Istanbul, March 19 (AFP/APP): Turkey is urging Egypt’s Istanbul-based opposition media to “tone down” criticism of President Fattah al-Sisi as Ankara tries to mend ties with Cairo, the people involved said Friday.

Istanbul has turned into a capital of Arab media critical of their governments back home. This is especially true of countries that lived through the tumult of the Arab Spring revolts, such as Egypt, Syria, Yemen and Libya. The Turkish megapolis is home to three Egyptian television channels: El Sharq, a liberal outlet owned by opposition figure Ayman Nour; Watan, the mouthpiece of the Muslim Brotherhood; and Mekameleen, an independent channel close to the Islamist movement.

Nour told AFP he had a meeting with Turkish officials on Thursday in which they expressed Ankara’s “desire to see these media outlets tone down” their criticism of Sisi’s rule. Turkey announced last week it had established diplomatic contact with Egypt for the first time since 2013 as part of broader efforts to repair relations with a host of Middle Eastern rivals.

Nour said his meeting with the Turks “focused on the media’s conduct in the context of these latest exchanges between Turkey and Egypt”. In reply, Nour added he told the officials he wanted to see the media “commit to respecting the charters of journalistic ethics”. He also denied reports Turkey had threatened to shut down the Egyptian opposition channels or expel opponents of Sisi’s rule.

Leaving Istanbul?

“The possibility of closing down channels or expelling journalists or political opponents was never raised,” Nour said, calling the meeting “civilised in tone and involving no diktats”.

But sources within the Istanbul-based Egyptian opposition said that in meetings with some of the media outlets, the Turkish officials raised the idea of “suppressing certain programmes and excluding certain presenters”.

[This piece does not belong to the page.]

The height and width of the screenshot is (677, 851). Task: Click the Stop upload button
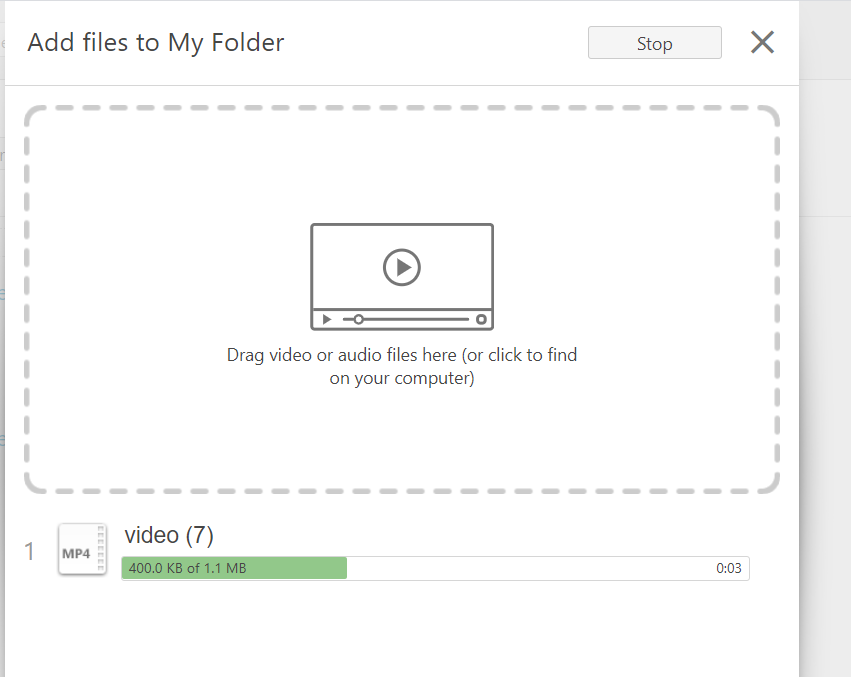pos(655,43)
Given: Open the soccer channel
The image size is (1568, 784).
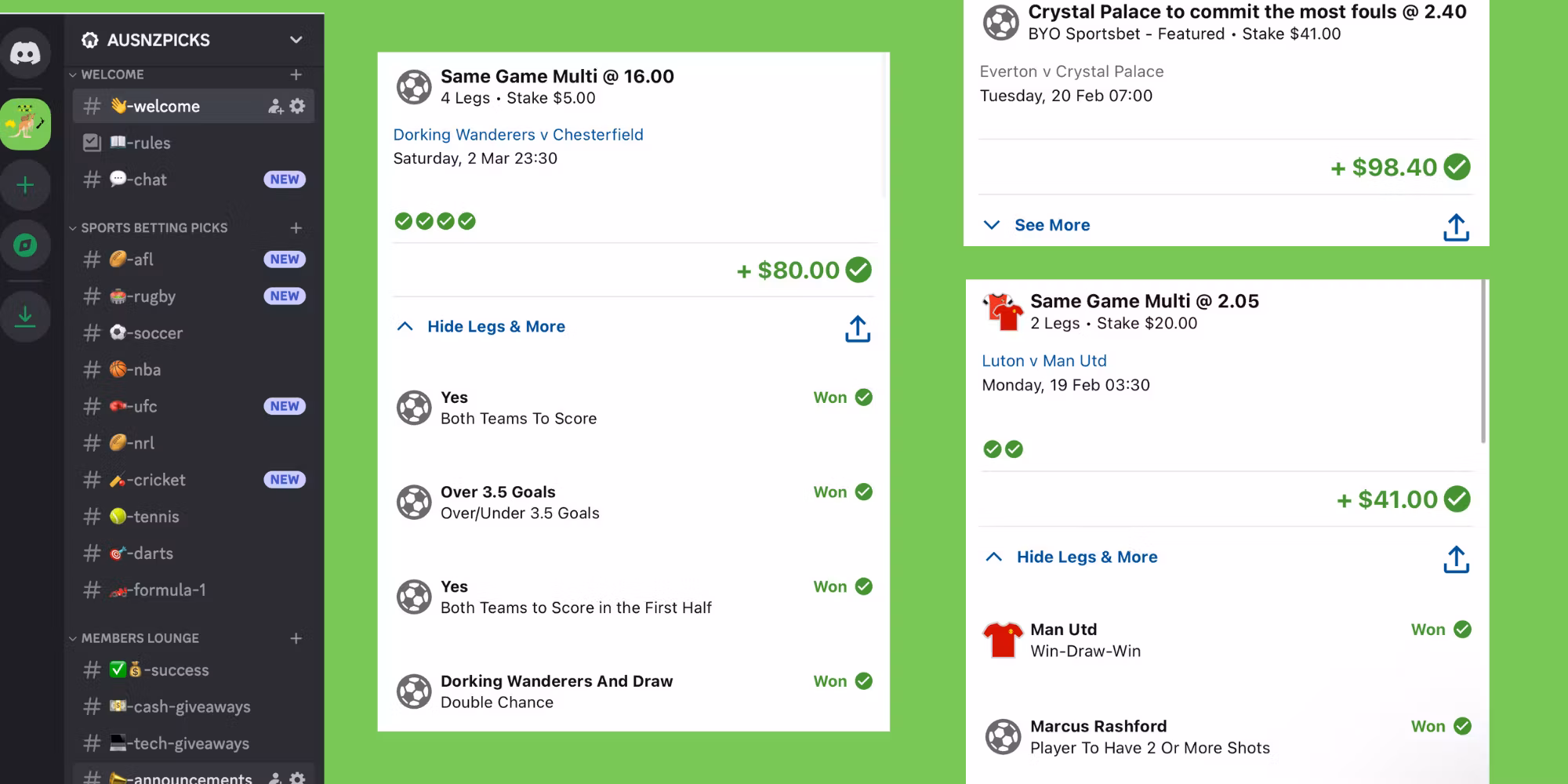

This suggestion “was rejected”, one of the sources told AFP on condition of anonymity due to the sensitive nature of the talks. But “all options are on the table, including leaving Istanbul and moving to another country if rules are imposed on us that we cannot accept,” the source said. Ankara has been on a charm offensive aimed at re-establishing relations that broke off when Sisi spearheaded the military’s ouster of Turkish-backed Islamist leader Mohamed Morsi in July 2013.

The two regional powers have been at odds ever since, and particularly in Libya where they backed opposing sides of a conflict that erupted after the killing of dictator Moamer Kadhafi in 2011. Turkey’s announcement of a resumption of diplomatic contacts received a tepid response in Cairo, where Foreign Minister Sameh Shoukry said “words are not enough — they must be matched by deeds”.

Yasin Aktay, an adviser to President Recep Tayyip Erdogan, also denied Ankara was planning to expel or hand over Egyptian journalists and political opponents to Cairo. “Turkey will not arrest anyone or hand anyone over,” Aktay said on social media.